# [REQUIRED WORK]
Reproduce the lines below verbatim, starting with the line that contains "The width and height of the screenshot is (1364, 722)." and continuing up to and including the line that contains "(1657, 314).".
>> BEGIN EXTRACTED MATERIAL
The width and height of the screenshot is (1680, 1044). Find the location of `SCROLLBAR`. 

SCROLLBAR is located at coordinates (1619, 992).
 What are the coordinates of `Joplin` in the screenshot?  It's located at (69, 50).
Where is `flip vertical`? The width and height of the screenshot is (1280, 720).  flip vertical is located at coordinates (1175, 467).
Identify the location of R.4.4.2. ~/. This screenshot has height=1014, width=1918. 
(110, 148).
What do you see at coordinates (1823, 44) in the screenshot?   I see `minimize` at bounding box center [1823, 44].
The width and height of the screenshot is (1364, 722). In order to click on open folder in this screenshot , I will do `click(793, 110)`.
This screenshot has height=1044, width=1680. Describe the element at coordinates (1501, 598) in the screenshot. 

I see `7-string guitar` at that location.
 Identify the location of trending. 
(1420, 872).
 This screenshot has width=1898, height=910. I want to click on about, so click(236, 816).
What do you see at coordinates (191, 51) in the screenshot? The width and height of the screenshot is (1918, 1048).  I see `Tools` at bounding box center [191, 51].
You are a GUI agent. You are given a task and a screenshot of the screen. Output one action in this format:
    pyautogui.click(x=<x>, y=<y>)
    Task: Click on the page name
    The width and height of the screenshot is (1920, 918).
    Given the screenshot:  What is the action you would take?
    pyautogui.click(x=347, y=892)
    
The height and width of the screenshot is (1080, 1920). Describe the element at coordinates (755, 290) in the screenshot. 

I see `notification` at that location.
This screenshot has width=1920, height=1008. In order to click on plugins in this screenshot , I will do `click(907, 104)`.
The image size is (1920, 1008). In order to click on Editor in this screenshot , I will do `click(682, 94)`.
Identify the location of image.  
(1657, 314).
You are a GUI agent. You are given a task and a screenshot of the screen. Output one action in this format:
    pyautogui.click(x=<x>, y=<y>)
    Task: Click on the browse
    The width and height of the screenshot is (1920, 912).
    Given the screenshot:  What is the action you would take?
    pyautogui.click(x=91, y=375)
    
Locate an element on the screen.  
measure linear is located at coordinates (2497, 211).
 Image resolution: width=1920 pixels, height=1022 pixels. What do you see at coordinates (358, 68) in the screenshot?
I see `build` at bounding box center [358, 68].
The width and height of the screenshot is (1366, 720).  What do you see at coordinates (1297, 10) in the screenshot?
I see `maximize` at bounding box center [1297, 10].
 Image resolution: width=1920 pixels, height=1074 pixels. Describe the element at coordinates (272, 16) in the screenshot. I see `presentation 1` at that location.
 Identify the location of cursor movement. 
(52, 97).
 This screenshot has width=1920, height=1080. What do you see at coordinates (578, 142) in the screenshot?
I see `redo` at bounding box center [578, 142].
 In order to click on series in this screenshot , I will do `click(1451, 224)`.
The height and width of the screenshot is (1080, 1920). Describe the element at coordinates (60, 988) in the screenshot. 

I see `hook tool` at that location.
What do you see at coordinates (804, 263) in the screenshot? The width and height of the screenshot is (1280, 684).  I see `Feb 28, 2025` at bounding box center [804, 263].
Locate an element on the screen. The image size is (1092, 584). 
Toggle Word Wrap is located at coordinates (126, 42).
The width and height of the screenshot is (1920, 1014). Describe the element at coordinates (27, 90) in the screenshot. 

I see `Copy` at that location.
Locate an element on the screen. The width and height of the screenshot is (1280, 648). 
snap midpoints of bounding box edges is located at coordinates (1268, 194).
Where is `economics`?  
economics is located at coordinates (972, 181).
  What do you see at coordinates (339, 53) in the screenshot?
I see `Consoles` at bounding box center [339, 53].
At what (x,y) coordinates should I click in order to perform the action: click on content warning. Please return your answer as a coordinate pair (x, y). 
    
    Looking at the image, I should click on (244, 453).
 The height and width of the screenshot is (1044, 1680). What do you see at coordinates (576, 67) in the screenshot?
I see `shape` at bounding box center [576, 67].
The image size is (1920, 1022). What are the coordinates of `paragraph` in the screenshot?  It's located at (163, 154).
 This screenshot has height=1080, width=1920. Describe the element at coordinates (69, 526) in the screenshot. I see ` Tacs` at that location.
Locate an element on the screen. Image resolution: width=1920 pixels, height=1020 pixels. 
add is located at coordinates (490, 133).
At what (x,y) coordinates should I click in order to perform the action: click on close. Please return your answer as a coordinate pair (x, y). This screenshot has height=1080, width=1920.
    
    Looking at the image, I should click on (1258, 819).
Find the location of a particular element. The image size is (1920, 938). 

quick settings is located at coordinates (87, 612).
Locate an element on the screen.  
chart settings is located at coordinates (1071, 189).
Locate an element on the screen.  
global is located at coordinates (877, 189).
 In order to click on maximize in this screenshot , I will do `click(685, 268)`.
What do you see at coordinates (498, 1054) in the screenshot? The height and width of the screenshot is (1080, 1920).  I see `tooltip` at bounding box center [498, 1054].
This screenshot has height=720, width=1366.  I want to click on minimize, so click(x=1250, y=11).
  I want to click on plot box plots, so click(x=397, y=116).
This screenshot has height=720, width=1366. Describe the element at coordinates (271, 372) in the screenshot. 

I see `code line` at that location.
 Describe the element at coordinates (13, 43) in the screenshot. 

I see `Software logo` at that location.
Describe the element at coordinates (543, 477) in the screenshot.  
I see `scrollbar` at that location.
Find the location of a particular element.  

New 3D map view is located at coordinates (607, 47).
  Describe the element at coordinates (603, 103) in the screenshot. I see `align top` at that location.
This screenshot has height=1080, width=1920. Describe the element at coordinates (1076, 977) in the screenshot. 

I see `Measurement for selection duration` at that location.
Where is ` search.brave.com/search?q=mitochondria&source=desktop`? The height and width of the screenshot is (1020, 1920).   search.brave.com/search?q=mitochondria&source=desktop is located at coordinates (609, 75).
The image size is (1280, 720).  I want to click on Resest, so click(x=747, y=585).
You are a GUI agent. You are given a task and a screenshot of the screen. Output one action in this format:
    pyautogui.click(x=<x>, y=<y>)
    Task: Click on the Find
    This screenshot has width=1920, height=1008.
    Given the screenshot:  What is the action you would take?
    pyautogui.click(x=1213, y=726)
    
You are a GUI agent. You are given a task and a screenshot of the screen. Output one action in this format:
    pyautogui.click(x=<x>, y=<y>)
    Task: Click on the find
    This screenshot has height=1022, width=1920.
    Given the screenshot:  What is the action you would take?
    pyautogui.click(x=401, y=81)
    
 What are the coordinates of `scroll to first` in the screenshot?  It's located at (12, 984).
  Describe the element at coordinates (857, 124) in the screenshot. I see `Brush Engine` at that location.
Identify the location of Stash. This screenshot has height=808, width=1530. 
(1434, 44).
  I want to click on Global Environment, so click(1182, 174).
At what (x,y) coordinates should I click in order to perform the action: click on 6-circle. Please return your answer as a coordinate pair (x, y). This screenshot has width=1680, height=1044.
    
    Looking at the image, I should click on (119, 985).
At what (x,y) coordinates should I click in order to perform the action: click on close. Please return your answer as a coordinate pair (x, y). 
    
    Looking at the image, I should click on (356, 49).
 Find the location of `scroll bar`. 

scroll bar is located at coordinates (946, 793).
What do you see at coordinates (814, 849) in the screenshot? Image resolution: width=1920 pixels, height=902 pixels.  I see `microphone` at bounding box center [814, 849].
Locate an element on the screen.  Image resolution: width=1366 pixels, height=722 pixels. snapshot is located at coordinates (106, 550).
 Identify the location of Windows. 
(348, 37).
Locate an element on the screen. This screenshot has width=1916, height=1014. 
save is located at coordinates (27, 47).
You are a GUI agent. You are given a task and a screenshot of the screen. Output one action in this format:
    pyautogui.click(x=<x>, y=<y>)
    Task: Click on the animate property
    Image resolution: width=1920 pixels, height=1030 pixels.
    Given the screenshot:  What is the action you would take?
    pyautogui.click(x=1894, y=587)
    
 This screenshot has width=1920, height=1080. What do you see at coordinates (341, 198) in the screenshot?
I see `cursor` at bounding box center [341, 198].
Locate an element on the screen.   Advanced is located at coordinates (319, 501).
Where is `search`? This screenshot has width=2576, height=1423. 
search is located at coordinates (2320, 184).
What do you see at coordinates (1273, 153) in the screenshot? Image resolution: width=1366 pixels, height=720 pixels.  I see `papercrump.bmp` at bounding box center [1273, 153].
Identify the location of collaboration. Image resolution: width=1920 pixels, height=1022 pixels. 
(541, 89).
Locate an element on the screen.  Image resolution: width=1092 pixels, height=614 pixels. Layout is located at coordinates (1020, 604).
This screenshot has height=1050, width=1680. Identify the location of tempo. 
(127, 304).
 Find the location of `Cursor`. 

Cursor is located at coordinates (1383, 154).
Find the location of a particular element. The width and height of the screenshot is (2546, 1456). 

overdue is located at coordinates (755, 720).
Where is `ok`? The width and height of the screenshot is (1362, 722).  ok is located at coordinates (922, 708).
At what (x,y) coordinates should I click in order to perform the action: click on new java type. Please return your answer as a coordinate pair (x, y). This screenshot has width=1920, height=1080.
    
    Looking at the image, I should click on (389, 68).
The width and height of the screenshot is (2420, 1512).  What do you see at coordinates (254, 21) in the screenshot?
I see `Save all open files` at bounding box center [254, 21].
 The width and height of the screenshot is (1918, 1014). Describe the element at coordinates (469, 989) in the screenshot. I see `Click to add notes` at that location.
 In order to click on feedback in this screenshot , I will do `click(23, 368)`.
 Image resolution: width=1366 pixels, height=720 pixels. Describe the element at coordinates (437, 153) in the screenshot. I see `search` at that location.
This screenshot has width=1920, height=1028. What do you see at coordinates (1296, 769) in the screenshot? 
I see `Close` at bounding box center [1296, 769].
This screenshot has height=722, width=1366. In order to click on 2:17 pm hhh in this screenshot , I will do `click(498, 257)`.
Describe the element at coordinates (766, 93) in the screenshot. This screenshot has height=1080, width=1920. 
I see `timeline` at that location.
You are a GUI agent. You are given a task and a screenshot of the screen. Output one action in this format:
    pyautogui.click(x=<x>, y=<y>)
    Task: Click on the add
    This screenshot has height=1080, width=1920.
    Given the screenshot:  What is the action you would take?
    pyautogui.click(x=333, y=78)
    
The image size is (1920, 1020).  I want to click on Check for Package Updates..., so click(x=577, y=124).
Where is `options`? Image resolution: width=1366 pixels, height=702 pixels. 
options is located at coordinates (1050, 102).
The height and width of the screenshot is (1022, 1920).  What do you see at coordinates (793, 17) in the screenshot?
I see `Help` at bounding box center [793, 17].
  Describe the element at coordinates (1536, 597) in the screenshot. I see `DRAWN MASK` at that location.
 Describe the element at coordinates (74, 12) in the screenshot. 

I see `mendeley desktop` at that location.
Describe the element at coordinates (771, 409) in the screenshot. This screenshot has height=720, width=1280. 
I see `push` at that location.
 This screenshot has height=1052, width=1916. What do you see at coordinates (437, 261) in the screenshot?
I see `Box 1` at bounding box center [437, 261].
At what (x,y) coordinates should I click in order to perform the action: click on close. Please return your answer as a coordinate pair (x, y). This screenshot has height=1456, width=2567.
>> END EXTRACTED MATERIAL
# [SOLUTION FOR THIS TASK]
The width and height of the screenshot is (1364, 722). In order to click on open folder in this screenshot , I will do `click(793, 110)`.
This screenshot has height=1044, width=1680. Describe the element at coordinates (1501, 598) in the screenshot. 

I see `7-string guitar` at that location.
 Identify the location of trending. 
(1420, 872).
 This screenshot has width=1898, height=910. I want to click on about, so click(236, 816).
What do you see at coordinates (191, 51) in the screenshot? The width and height of the screenshot is (1918, 1048).  I see `Tools` at bounding box center [191, 51].
You are a GUI agent. You are given a task and a screenshot of the screen. Output one action in this format:
    pyautogui.click(x=<x>, y=<y>)
    Task: Click on the page name
    The width and height of the screenshot is (1920, 918).
    Given the screenshot:  What is the action you would take?
    pyautogui.click(x=347, y=892)
    
The height and width of the screenshot is (1080, 1920). Describe the element at coordinates (755, 290) in the screenshot. 

I see `notification` at that location.
This screenshot has width=1920, height=1008. In order to click on plugins in this screenshot , I will do `click(907, 104)`.
The image size is (1920, 1008). In order to click on Editor in this screenshot , I will do `click(682, 94)`.
Identify the location of image.  
(1657, 314).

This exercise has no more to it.